London's hub of banking, Canary Wharf, was the latest location in a series of visits undertaken throughout the GCSE Geography course, relating to a case study of an urban regeneration project in a major UK city.

In the 1960s, the Docklands were not used for banking and stocks, but instead for trade. As the name suggests - they were the busiest harbours in London; a place of healthy competition and prosperity. Due to some unfortunate developments in shipping and containerisation, the ships could no longer fit into the docks, which dried up all trade in the Docklands, forcing companies to leave for other harbours. This is what led to the formation of the London Docklands Development Corporation (LDDC) and consequently, the redevelopment project that we were investigating.

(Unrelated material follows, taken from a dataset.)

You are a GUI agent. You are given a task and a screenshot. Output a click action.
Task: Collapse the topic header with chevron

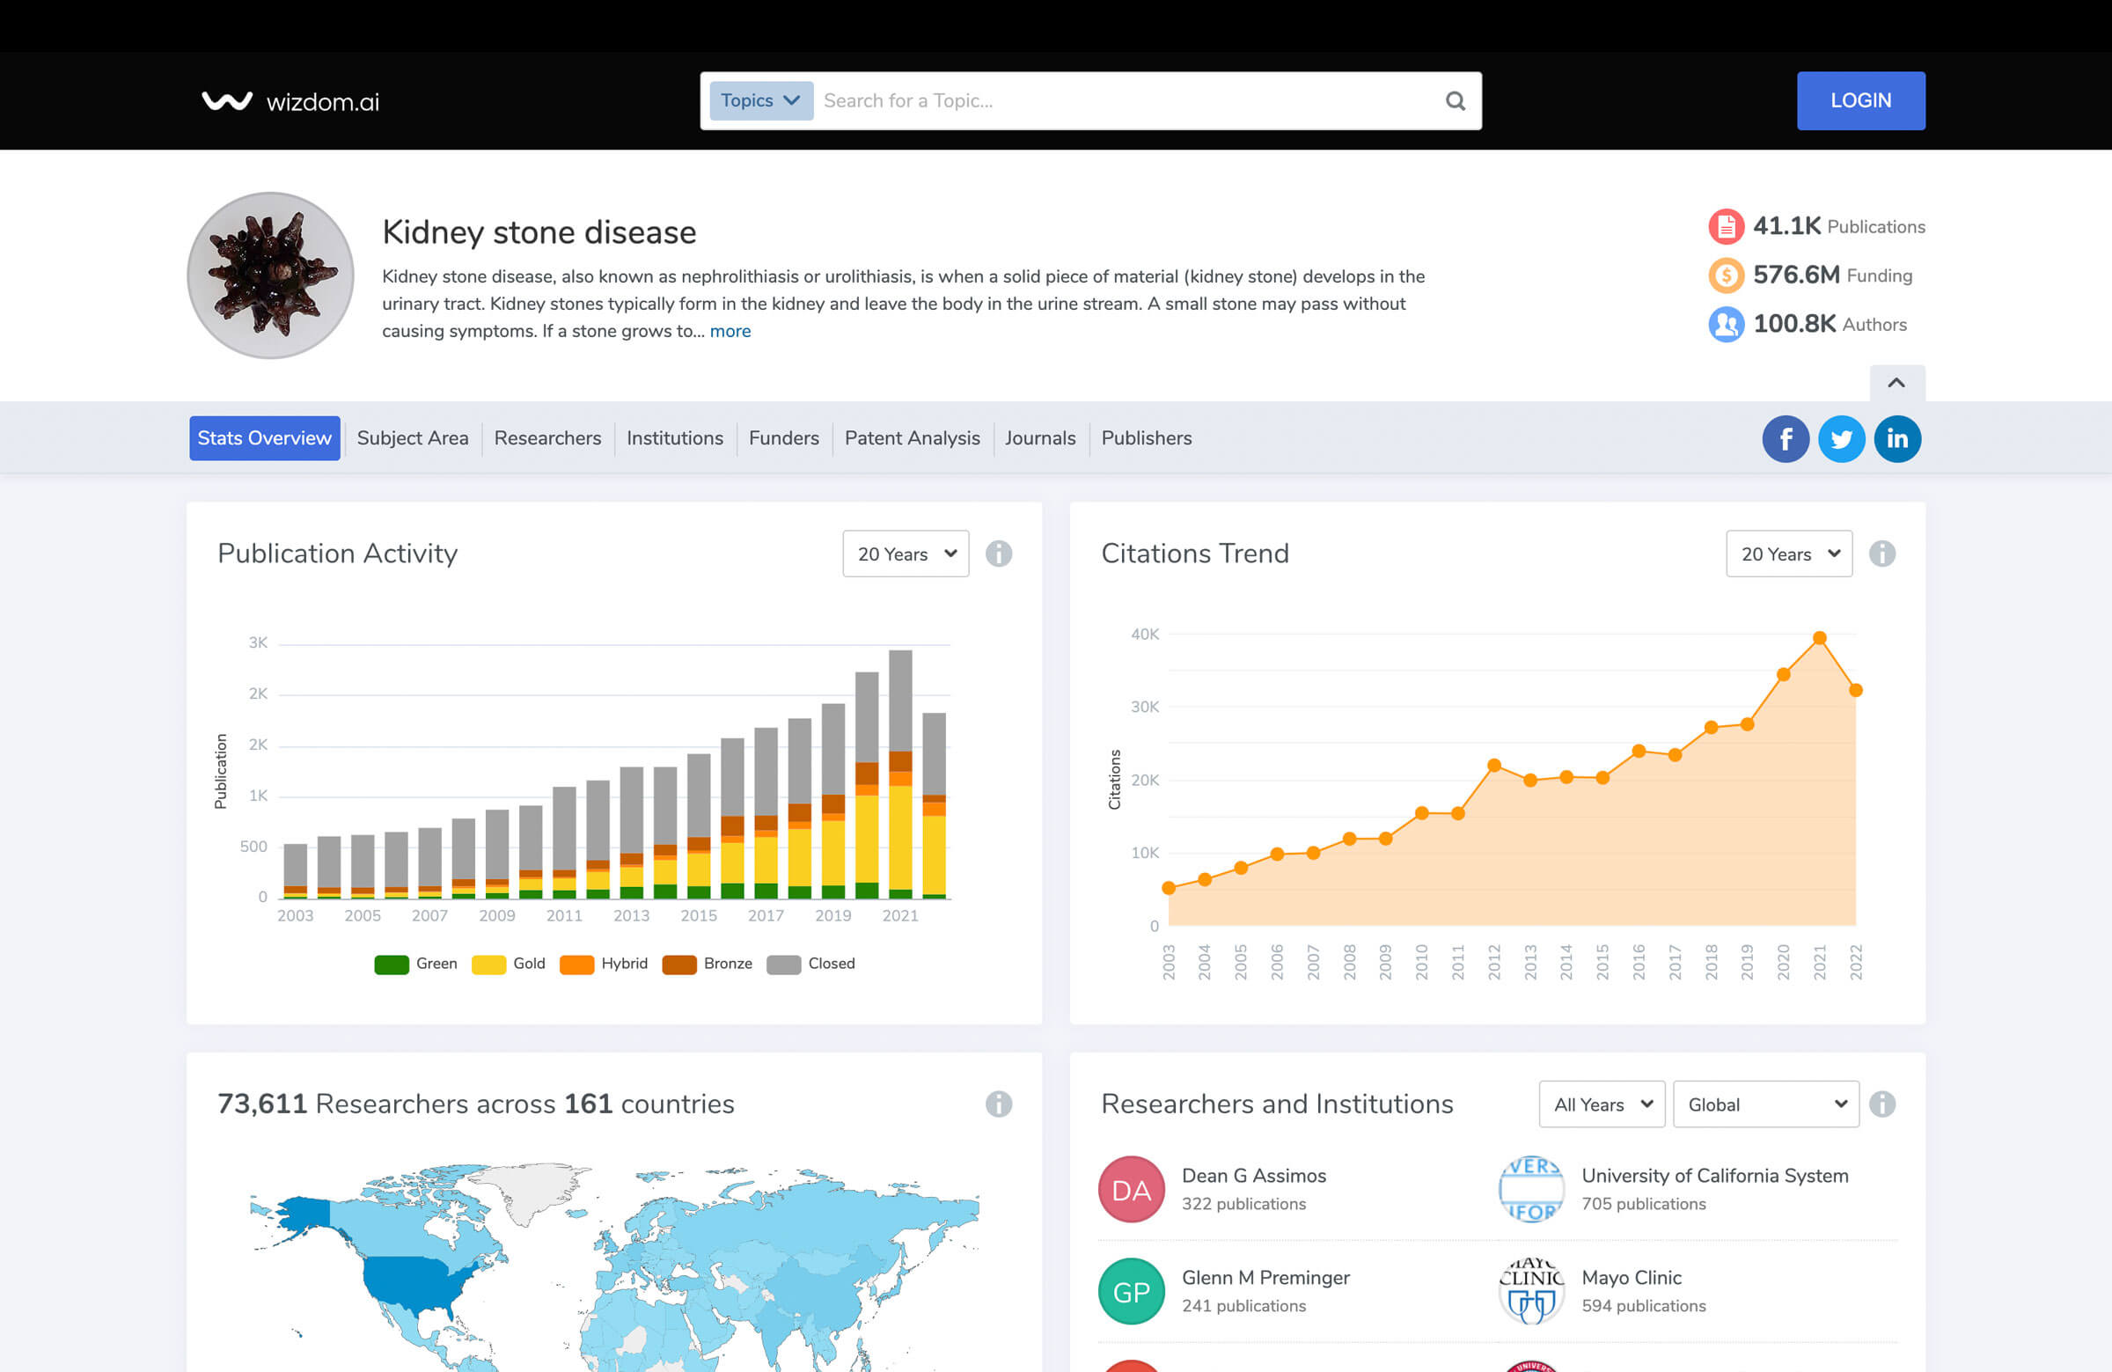pyautogui.click(x=1896, y=382)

We arrived at the Royal Victoria Docks, a previous trade centre which is now comprised of warehouses, and large hulking cranes - aswell as the ExCel Centre. We also got a front row boat seat to view all the major sites of London: Tower Bridge, the Tower of London, the Shard, the Gherkin, and even the BT Tower, which looks undeniably like a futuristic telephone box! The sites, the history, and our hilarious commentator made for a memorable excursion, not letting the rain dampen our spirits. A highlight was the trip up Canary Wharf's cable car, where we experienced phenomenal views of the shining glass skyscrapers - it really was a piece of Manhattan in London!

At each site we visited, we were given a number of tasks: evaluating and criticising our surroundings in an environmental quality survey, undertaking pedestrian and traffic counts and carrying out questionnaires to the general public. This primary data will form the data of our analysis in class over the next few weeks.

Thanks are owed to the Geography Team for a fantastic opportunity to see geographical theory in practice - now all that is left to do, is commit this content to memory in time for our GCSEs!